This Democrat Is Already Positioning Himself for 2020
The race for the Democratic presidential nomination in 2020 has already begun, but don’t expect to hear too much about it for at least a couple more years.
Just know that the jockeying for position is now underway. And your new front-runner is the former also-ran of the 2016 Democratic primary: former Maryland Gov. Martin O’Malley.
The former governor, who finished in a dismal third place in the first-in-the-nation Iowa Democratic Caucuses back in February, made a couple of return trips to the Hawkeye State prior to Christmas to campaign on behalf of state Rep. Jim Lykam (D-Davenport). The legislator was running in a special election Tuesday to fill the local state Senate seat vacated by the death of the incumbent.
Gov. Terry Branstad—now the U.S. ambassador-designate to China—had attempted to set the election to fill the Senate seat during the Nov. 8 general election, but was stymied by the Scott County Auditor, a Democrat, who pushed for a Dec. 26 special election instead. Lykam was widely expected to win in the heavily Democratic district—and did—but the party took nothing to chance.

Goals
1. In the article about the 2020 Democratic race, on whose behalf did Martin O'Malley campaign during his return trips to Iowa before Christmas?
2. Continue the article about the 2020 Democratic race, starting after its final sentence.

Stored data
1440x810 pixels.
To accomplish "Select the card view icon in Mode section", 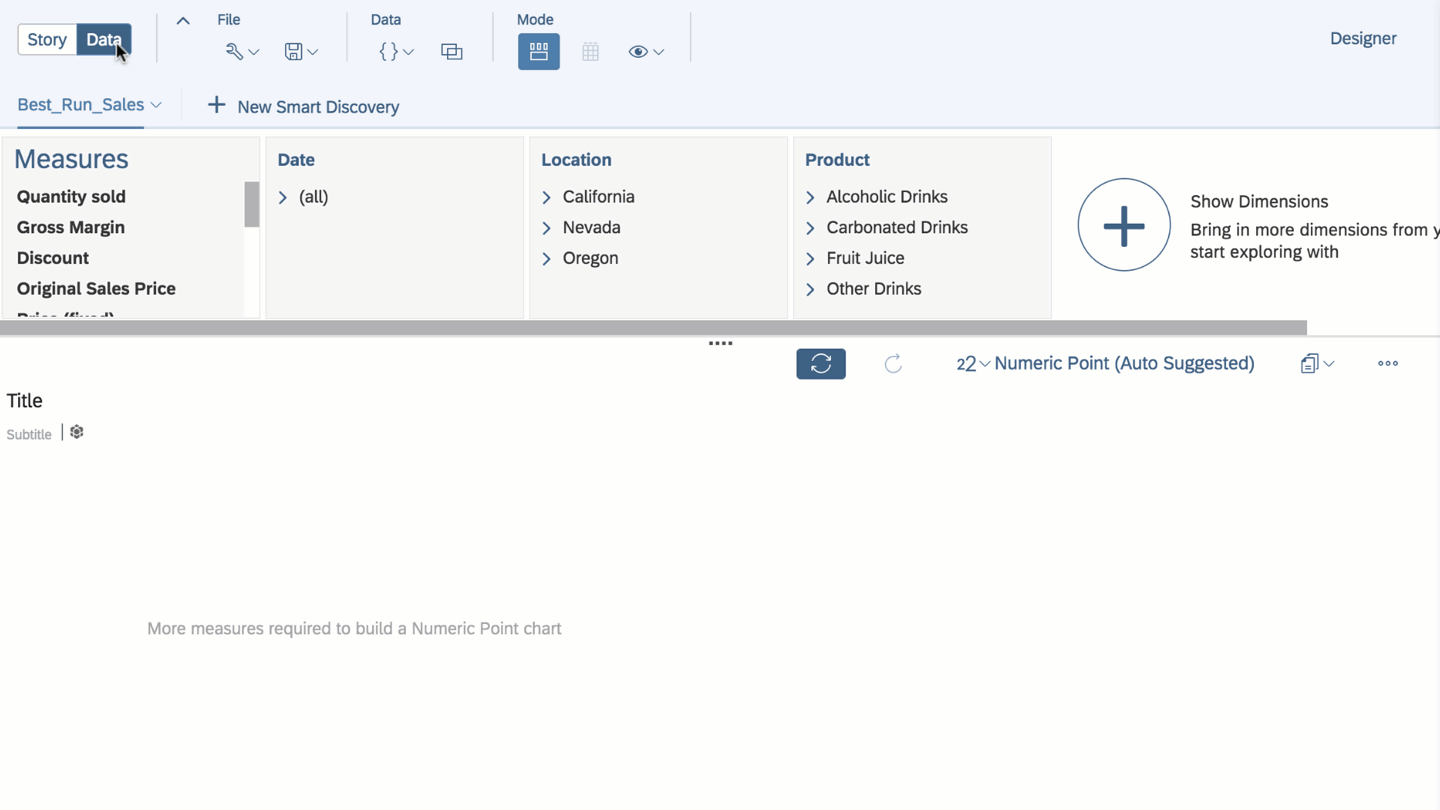I will coord(538,51).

Expected responses
1. He campaigned for state Rep. Jim Lykam (D-Davenport).

2.
Democrats in Iowa were devastated in the Nov. 8 election, losing six of nine Senate seats they were attempting to hold and giving up control of the upper chamber for the first time in 18 years. They lost two of 43 seats they were attempting to hold in the House of Representatives.
In addition to spending time in Iowa campaigning for Lykam, O’Malley pumped PAC money into the fellow Democrat’s campaign. Afterward, his O’Say Can You See PAC issued the following statement:
On Tuesday, now-Senator Jim Lykam won his special election to the Iowa State Senate seat. A silver lining at the end of a tough year.
It was an honor—cancelled flights, sub-zero temperatures and all—to campaign with Jim in Davenport a couple [of] weeks ago.
With your help, I will continue to travel across the country to help elect progressive Democrats to office. The strength of our party lies with the grassroots. We must re-mobilize and rebuild from the bottom up. 2016 may have been a setback. But 2017 is our path back to victory.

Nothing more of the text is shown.